I'll be forward and admit that I work for Fortuna Classical. I hope that it is not inappropriate for me to respond to some of the comments briefly.
One thing that makes Maestro so different and well worth its price is the preloading of your CD collection. We tag your music with accurate, consistent, and complete information about each album, work and track in your collection. You simply can't navigate a large library of classical music without it. Plus you get full digital scans of your entire liner notes that you can browse through our interface, which no other player provides.
Also, the Pop, Jazz, and Classical modes determine what fields are used to navigate the music, they don't determine any sound settings. All audio output is bit-perfect.
I appreciate everyones comments (good and bad). Contact us if you want to find out more. I could go on for a lot longer.
Rio Central
Oh right, Rio didn't have a marketing department, so noone knew what it was.
http://gear.ign.com/articles/359/359110p1.html seems to be a decent overview with pictures. The internals and software were a spinoff off the empeg-car/Rio-Car that could rip CDs to the hard drive, then play them back to speakers, or stream it out to Rio Receivers. It also let you sync MP3s to a portable player. Basicially a perfect device for someone who wanted to have digital music without a computer. Slap the Rio Central into a metal looking box, and you have the product above.
I whish I we could post pictures directly to Engadget. That way I would show off my AUDIOPHILE system that KICKS ASS! Not some cheap PC in Audiophile clothing!
I can't wait to abandon my custom built entertainment system for a 5K lossless codec PC. !!YEAAA!!
http://news.digitaltrends.com/article10525.html
These guys posted this story first. Hooya!!!

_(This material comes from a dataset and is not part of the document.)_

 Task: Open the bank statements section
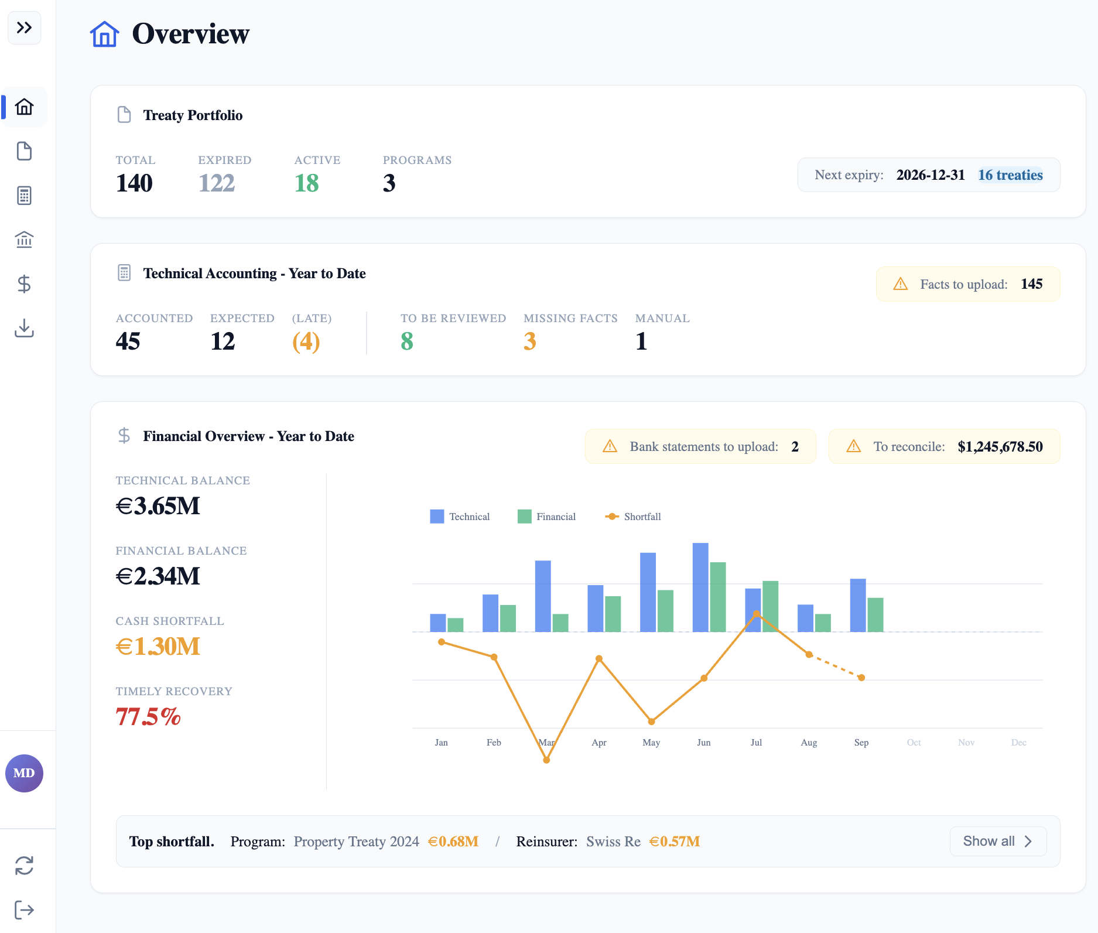click(24, 240)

I don't want to knock a product without having tried it, but Olive's website does a much better job of convincing me to buy an Opus than Fortuna's does with their Maestro. Can I trust a music player that professes to be a giant "heat sync"? All their screenshots seem to be of ugly barebones Windows applications. Likewise, the utilitarian onscreen TV display was not what I had in mind when I thought of CD cover browsing.
Olive has the right idea of catering to their $3000-to-spare target audience by engineering a product (and publicity materials) with some class. The ir machines are more beautiful, the proprietary software is snobbishly Mac OSX only, and they talk about precision audio-technical components that don't produce heat, in contrast to a machine that says it does everything it can to counter the waves of heat that it MUST produce because it's essentially a PC. I could probably build my own PC and put it in a different room where I can't hear it, but I can't build my own Olive.
That said I haven't tried either product, but at this point I don't feel compelled to give the Maestro a chance.
The most important question is...
How does losslessly encoded audio sound using the Maestro when compared to an audiophile cd player (e.g. Musical Fidelity A5 etc)?
I'd say that I have audiophile tendencies, and to my knowledge, no hard-drive based music server/device has ever come close to a top-end, reference class, dedicated CD player. Please see all independent reviews by audiophile magazines such as the 'Bestenliste' by Audio Magazin (a German audio magazine).
It's the sound processing that really counts here, and I'm not convinced that the RME PCI audio card cuts the mustard.
However, I am hopeful, and I look forward to the day when I can have all my CDs encoded losslessly and played back at the same quality as my A5 cd player.